### Source material
start

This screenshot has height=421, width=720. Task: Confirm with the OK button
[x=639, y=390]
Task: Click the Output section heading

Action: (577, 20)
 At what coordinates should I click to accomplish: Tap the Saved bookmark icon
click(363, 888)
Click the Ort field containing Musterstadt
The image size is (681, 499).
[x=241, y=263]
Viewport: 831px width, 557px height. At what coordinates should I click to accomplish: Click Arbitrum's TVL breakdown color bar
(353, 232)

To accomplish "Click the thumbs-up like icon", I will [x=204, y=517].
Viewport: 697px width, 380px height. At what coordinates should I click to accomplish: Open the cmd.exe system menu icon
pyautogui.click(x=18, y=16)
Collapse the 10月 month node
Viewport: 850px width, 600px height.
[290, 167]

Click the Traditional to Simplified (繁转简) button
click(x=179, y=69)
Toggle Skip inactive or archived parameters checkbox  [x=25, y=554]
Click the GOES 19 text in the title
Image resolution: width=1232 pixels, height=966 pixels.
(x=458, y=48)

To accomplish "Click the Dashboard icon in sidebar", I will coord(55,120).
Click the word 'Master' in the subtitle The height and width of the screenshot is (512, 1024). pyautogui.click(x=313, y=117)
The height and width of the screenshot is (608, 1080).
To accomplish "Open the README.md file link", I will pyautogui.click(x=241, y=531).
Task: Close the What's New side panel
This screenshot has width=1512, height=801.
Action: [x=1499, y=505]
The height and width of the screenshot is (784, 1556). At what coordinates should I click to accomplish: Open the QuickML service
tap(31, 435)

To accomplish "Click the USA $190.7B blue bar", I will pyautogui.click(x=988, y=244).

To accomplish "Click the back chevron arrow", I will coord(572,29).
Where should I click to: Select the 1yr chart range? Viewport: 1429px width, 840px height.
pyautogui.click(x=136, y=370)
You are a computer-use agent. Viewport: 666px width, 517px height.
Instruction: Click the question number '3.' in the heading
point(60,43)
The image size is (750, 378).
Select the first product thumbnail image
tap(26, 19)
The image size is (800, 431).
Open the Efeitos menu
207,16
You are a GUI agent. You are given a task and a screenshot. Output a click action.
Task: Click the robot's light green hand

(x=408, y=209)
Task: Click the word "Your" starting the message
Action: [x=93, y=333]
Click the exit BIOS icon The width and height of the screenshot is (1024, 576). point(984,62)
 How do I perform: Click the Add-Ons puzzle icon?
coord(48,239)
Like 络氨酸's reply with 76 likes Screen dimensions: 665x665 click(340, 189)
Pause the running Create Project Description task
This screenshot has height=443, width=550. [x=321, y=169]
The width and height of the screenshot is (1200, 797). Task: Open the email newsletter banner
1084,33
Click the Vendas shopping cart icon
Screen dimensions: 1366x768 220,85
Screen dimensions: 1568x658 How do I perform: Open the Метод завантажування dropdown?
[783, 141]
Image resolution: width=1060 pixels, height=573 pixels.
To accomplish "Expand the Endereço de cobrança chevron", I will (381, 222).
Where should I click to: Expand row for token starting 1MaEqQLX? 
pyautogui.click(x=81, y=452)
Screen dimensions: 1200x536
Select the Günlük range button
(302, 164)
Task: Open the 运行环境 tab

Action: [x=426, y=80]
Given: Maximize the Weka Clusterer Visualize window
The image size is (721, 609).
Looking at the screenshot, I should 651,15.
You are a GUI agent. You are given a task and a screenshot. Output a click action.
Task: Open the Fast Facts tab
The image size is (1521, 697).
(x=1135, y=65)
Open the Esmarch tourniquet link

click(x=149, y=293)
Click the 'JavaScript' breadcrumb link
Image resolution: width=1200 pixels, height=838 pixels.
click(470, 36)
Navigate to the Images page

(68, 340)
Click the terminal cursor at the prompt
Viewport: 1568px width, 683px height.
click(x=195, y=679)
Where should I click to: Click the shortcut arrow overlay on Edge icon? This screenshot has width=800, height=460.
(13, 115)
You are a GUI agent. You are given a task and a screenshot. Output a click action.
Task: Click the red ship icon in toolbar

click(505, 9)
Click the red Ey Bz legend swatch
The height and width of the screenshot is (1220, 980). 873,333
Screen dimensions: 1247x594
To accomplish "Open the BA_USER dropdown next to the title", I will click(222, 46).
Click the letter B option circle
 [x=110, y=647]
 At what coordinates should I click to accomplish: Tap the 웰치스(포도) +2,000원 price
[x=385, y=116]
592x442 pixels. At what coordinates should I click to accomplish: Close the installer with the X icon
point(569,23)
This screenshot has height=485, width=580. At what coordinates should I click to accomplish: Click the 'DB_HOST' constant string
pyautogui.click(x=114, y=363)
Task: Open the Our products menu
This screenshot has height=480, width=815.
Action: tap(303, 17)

end

### Description of the task
Copy out the items again word for word, from the line with "Task: Open the 运行环境 tab" up to and including the line with "Looking at the screenshot, I should 651,15.".

### Output for this task
Task: Open the 运行环境 tab

Action: [x=426, y=80]
Given: Maximize the Weka Clusterer Visualize window
The image size is (721, 609).
Looking at the screenshot, I should 651,15.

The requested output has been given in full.